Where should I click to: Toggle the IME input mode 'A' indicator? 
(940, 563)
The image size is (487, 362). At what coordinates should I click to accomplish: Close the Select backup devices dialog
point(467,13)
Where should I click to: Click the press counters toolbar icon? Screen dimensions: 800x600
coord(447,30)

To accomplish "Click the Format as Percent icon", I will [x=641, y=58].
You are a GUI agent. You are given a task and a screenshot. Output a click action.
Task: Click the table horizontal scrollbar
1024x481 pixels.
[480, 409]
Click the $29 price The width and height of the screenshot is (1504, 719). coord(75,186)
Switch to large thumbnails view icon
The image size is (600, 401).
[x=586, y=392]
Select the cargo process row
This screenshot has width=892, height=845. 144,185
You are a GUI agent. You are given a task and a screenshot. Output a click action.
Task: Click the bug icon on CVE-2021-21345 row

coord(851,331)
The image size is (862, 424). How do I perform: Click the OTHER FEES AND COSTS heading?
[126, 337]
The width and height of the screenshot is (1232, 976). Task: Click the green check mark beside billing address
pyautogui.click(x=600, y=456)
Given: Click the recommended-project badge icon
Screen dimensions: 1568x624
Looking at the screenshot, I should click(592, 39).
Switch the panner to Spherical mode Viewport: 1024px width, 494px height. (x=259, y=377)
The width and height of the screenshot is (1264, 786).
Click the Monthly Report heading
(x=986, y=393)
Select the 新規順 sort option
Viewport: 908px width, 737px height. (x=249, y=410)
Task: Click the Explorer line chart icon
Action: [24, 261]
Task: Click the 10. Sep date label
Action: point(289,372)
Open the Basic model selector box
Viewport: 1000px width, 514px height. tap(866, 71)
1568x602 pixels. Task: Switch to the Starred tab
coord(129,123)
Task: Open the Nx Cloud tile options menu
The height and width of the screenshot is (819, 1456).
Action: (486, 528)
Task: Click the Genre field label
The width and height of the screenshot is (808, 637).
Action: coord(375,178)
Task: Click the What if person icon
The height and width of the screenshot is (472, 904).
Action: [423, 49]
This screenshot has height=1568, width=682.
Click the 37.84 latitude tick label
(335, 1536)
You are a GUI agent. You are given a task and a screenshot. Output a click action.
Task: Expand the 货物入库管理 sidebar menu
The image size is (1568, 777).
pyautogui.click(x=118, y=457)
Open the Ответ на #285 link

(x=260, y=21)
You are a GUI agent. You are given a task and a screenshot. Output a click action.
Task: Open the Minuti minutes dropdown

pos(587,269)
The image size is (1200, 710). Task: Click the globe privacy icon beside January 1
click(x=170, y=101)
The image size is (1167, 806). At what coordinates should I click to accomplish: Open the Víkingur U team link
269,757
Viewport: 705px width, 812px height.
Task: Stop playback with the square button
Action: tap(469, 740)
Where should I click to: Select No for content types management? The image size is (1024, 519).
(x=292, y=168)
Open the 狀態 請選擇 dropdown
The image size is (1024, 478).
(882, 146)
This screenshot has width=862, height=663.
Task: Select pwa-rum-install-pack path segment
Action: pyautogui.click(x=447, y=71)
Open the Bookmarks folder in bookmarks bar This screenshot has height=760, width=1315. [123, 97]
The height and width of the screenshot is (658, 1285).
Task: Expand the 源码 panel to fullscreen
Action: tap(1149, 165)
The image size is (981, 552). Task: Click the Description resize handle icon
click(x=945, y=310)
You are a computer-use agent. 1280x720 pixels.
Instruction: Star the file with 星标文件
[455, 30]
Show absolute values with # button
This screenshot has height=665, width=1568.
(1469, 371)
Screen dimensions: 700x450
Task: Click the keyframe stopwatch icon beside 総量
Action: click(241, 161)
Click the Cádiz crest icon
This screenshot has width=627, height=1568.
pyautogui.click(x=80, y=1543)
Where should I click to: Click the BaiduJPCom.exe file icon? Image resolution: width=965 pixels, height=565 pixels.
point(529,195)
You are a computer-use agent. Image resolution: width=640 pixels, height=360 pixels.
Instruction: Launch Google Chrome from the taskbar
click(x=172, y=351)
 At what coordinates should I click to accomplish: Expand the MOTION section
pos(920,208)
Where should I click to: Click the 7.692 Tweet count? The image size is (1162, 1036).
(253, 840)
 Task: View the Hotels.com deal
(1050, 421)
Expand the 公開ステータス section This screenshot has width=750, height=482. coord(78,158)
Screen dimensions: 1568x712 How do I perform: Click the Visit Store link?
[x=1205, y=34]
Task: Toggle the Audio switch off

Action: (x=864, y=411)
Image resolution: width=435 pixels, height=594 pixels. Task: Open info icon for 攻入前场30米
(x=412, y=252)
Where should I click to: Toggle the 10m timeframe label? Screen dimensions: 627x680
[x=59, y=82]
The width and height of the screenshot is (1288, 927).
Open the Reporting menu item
——————
WHAT TO WORK ON
With the line containing "Open the Bookmarks" as the first and the final line of the entries above as the last, write out that span exactly and nothing more.

EXERCISE RESULT
Open the Bookmarks folder in bookmarks bar This screenshot has height=760, width=1315. [123, 97]
The height and width of the screenshot is (658, 1285).
Task: Expand the 源码 panel to fullscreen
Action: tap(1149, 165)
The image size is (981, 552). Task: Click the Description resize handle icon
click(x=945, y=310)
You are a computer-use agent. 1280x720 pixels.
Instruction: Star the file with 星标文件
[455, 30]
Show absolute values with # button
This screenshot has height=665, width=1568.
(1469, 371)
Screen dimensions: 700x450
Task: Click the keyframe stopwatch icon beside 総量
Action: click(241, 161)
Click the Cádiz crest icon
This screenshot has width=627, height=1568.
pyautogui.click(x=80, y=1543)
Where should I click to: Click the BaiduJPCom.exe file icon? Image resolution: width=965 pixels, height=565 pixels.
point(529,195)
You are a computer-use agent. Image resolution: width=640 pixels, height=360 pixels.
Instruction: Launch Google Chrome from the taskbar
click(x=172, y=351)
 At what coordinates should I click to accomplish: Expand the MOTION section
pos(920,208)
Where should I click to: Click the 7.692 Tweet count? The image size is (1162, 1036).
(253, 840)
 Task: View the Hotels.com deal
(1050, 421)
Expand the 公開ステータス section This screenshot has width=750, height=482. coord(78,158)
Screen dimensions: 1568x712 How do I perform: Click the Visit Store link?
[x=1205, y=34]
Task: Toggle the Audio switch off

Action: (x=864, y=411)
Image resolution: width=435 pixels, height=594 pixels. Task: Open info icon for 攻入前场30米
(x=412, y=252)
Where should I click to: Toggle the 10m timeframe label? Screen dimensions: 627x680
[x=59, y=82]
The width and height of the screenshot is (1288, 927).
Open the Reporting menu item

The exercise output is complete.